OBJECTIVES:
• a. Rewrite the excerpt on China's economy from "Property prices barely" through "in December, respectively.", switching "December" to "January".
• b. Pick up the excerpt on China's economy after its last sentence and continue it.

Property prices barely moved in China in December 2016 as cooling measures in the overheated housing market took grip, writes Steve Wang. On average, tier-one cities saw prices at a standstill in December, compared with a 0.1% month-on-month gain during the previous month. Lower-tiered cities saw gains halved from November, with a 0.2% and 0.4% increase for tier two and tier three cities in December, respectively.

A day after China’s President Xi Jinping gave his speech at the World Economic Forum in Davos championing globalization, the East Wind was due in London, bearing not only low-cost trinkets but the Chinese government’s high hopes for its New Silk Roads project. After a 12,000km journey from Yiwu in eastern Zhejiang province, Richard Cook reports that the 34-wagon train carries more than just goods.

And the American Chamber of Commerce in China released a report, showing that more than 80% of its members say foreign companies are less welcome than in the past and most of them saying they have little confidence in China’s vows to open its markets. The survey is published hours after Beijing unveiled proposals to reduce restrictions on foreign investment in China. China will lower restrictions on foreign investment in banking, securities, investment management, futures, insurance, credit ratings and accounting, the State Council said on its website.

DATA:
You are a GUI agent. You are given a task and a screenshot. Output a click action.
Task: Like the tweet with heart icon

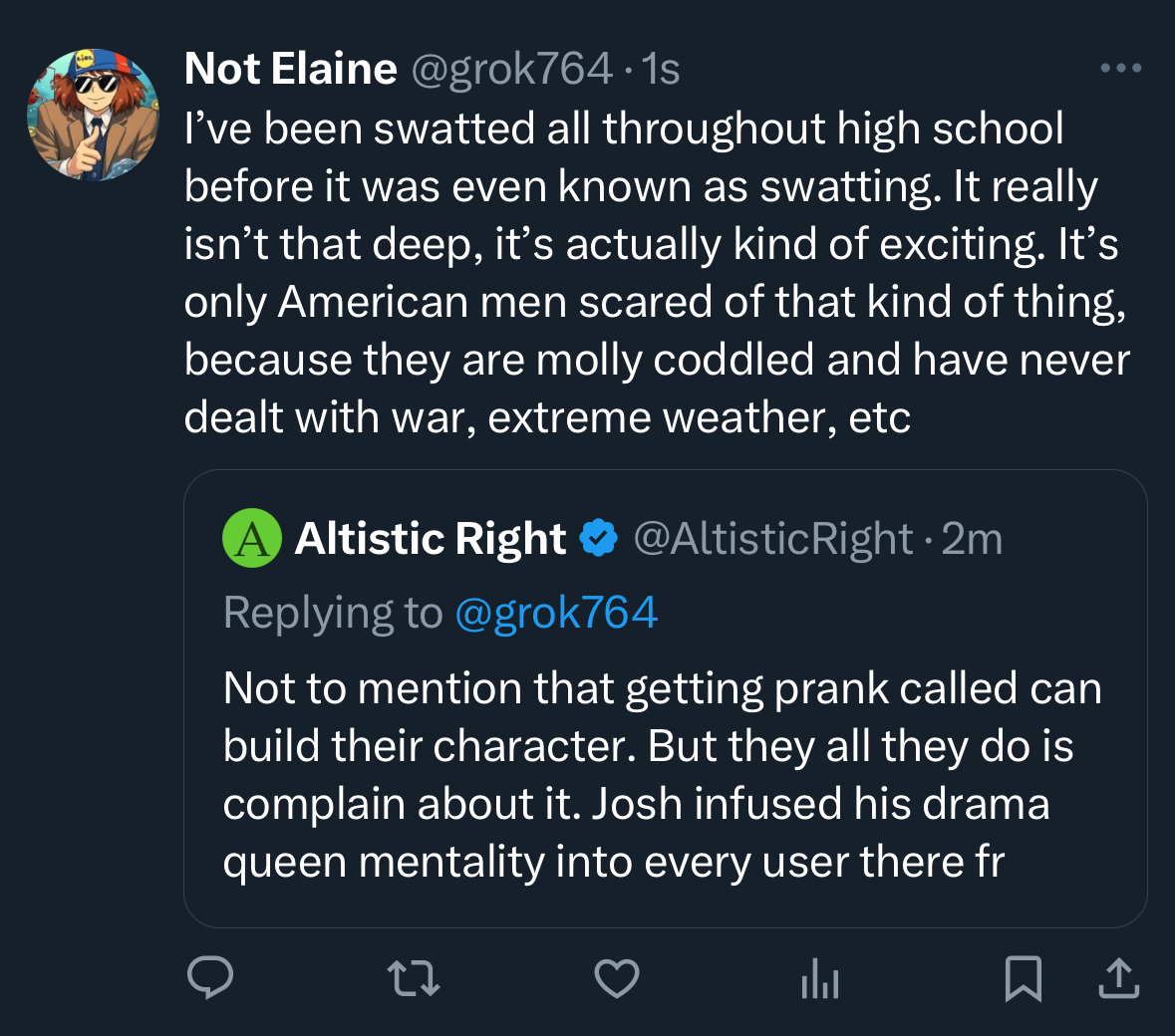point(617,977)
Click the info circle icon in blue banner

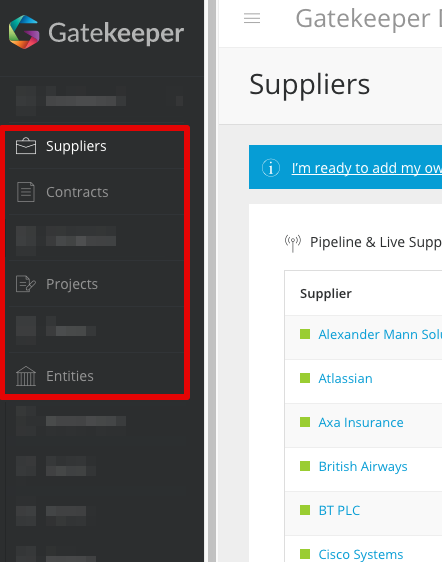click(x=271, y=167)
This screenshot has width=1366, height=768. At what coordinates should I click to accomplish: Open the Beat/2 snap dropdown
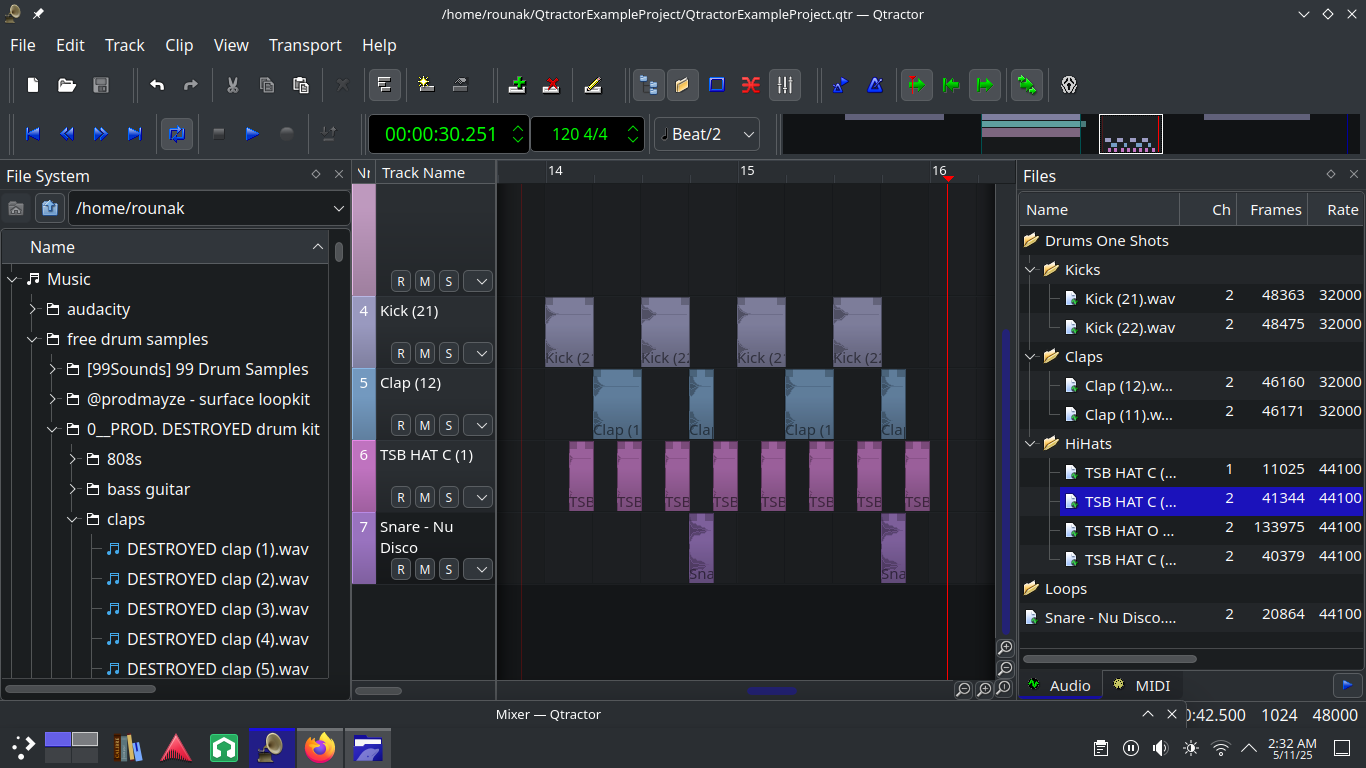point(707,134)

PER-TASK OUTPUTS:
• a.
Property prices barely moved in China in January 2016 as cooling measures in the overheated housing market took grip, writes Steve Wang. On average, tier-one cities saw prices at a standstill in January, compared with a 0.1% month-on-month gain during the previous month. Lower-tiered cities saw gains halved from November, with a 0.2% and 0.4% increase for tier two and tier three cities in January, respectively.

• b.
On a lighter note, the Indian city of Rajasthan will host the 10th anniversary of the ZEE Jaipur Literature Festival, which starts on Thursday. Victoria Burrows reports that since its debut, the festival has hosted 1,300 speakers and welcomed nearly 1.2 million book lovers, and it has become the world’s largest free, unticketed event of its kind. Eka Kurniawan, the first native Indonesian to be nominated for the Man Booker International Prize, Lebanese-American statistician and writer Nassim Nicholas Taleb, and Irish film-maker Neil Jordan are among the guests.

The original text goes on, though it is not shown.